Pathway analysis revealed potential relation between NTONFH and two pathways, glycerophospholipid metabolism and pyruvate metabolism. In glycerophospholipid metabolism, phosphatidylethanolamine (PE) and PC both played an important role with either value of pathway impact larger than 0.1. However, the composition of glycerophospholipids always changed significantly in various diseases (Lin et al. 2016; Peterson et al. 2016; Rao et al. 2016), leading to a relatively low specificity of PEs or PCs. In pyruvate metabolism, l-lactic acid could be converted into d-lactic acid, pyruvic acid, and acetic acid. Over-produced l-lactic acid that might derive from partly ischemia femoral head indicated that early-stage NTONFH tissues could have been suffering from insufficient oxygen supply. The elevated lactic acid and decreased acetic acid suggested that the process of indirect conversion (from lactic acid to pyruvic acid to acetic acid) could be inhibited, as the direct one required specific enzymes that human lacked of. In addition, much acetic acid could be utilized to generate enough acetyl-CoA.

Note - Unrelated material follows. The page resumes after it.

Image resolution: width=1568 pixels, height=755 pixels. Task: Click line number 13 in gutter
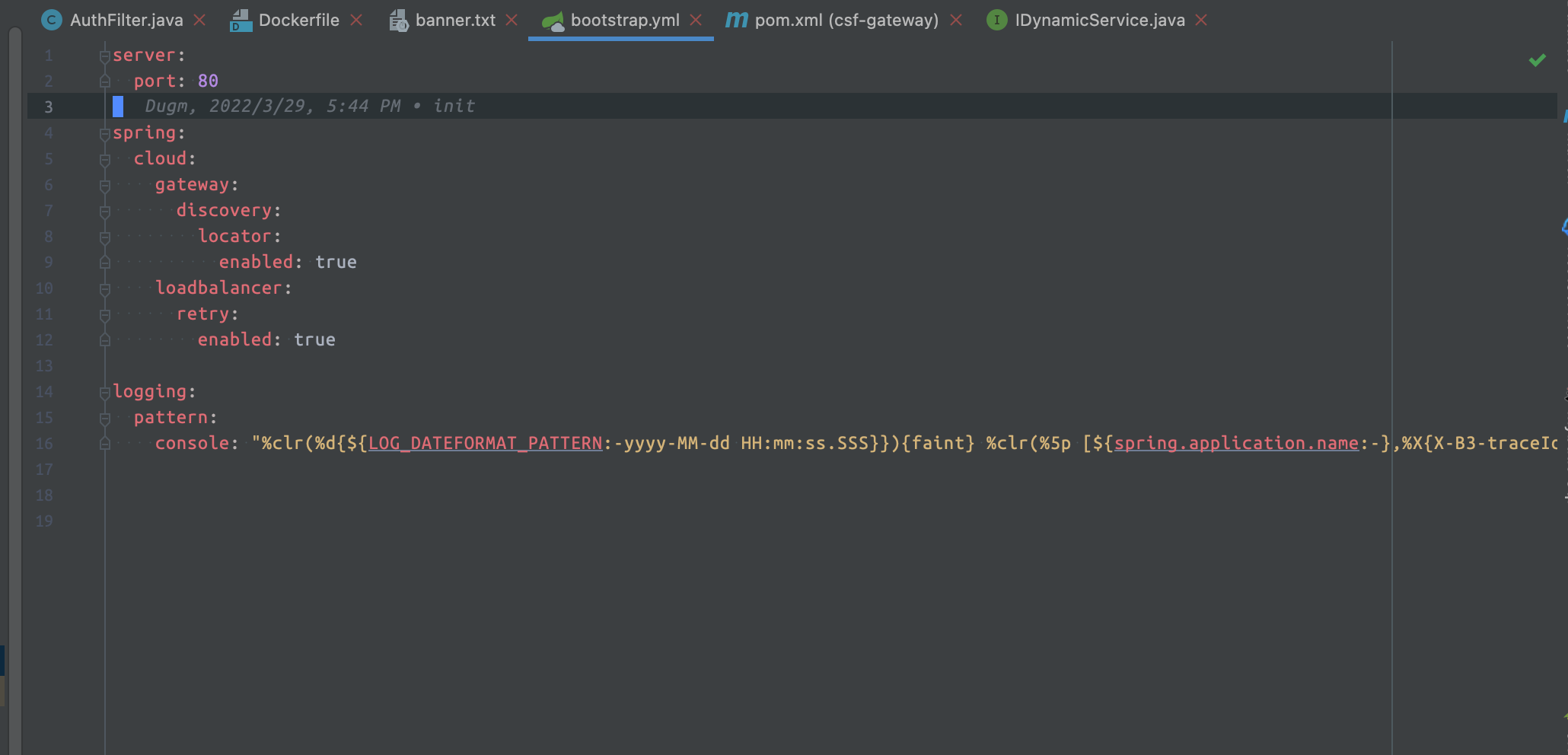pos(44,366)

According to the above evidences, we proposed a combination of serum LysoPC(18:3), l-tyrosine and l-leucine to serve as an early-diagnosis strategy for NTONFH after integrating the sensitivity and specificity of individual biomarkers, the overall diagnostic yield, and the economic cost. The scheme required a simplified process of sample preparation, followed by HILIC only, for the three biomarkers were all detected by using HILIC column. To validate the value of the scheme, 20 new participants (ten patients and ten controls) were recruited and their serums were analyzed by using HILIC-MS/MS under the same experimental condition. A sensitivity of 0.9 and a specificity of 1.0 were achieved when adopting the strategy that all of the three biomarkers should be in accordance with their profiles in the previous two groups. However, there were still some limitations in this study. First, all of the samples were collected and stored at −80 °C for analyzing within limited days to guarantee a high stability of the instruments, so that some of them had to be stored for a relatively long time. Second, the sample size was small. It was because that the symptom of early-stage NTONFH was not severe enough to force patients to go to hospital, and a MRI scan was too costly to be contained in a routine physical examination. Therefore few patients were qualified to be recruited even though more than 200 patients were engaged daily in our department. Third, the putative process could be faulty as no approach for structure identification was applied. Lastly, the metabolic profiles of NTONFH migh share some in common with other chronic diseases, but we were unable to collect various kinds of serums of patients suffering these diseases and then distinguish them by using metabolomic approaches. Thus, more studies were needed to identify the results and to further optimize the diagnostic scheme.

5 Conclusions

In this UPLC-MS/MS based metabolomic study, NTONFH serums showed different profiles from controls, which might provide us with a feasible approach to pick out underlying biomarkers for the early diagnosis of the disease. There were 33 substances detected altered in serums of NTONFH patients, and among these, LysoPC(18:3), l-tyrosine and l-leucine were found elevated significantly. The combination of the three biomarkers had also achieved a high diagnostic value. In addition, glycerophospholipid metabolism and pyruvate metabolism were found highly associated with early-stage NTONFH, especially in osteoblast differentiation and anaerobic metabolism.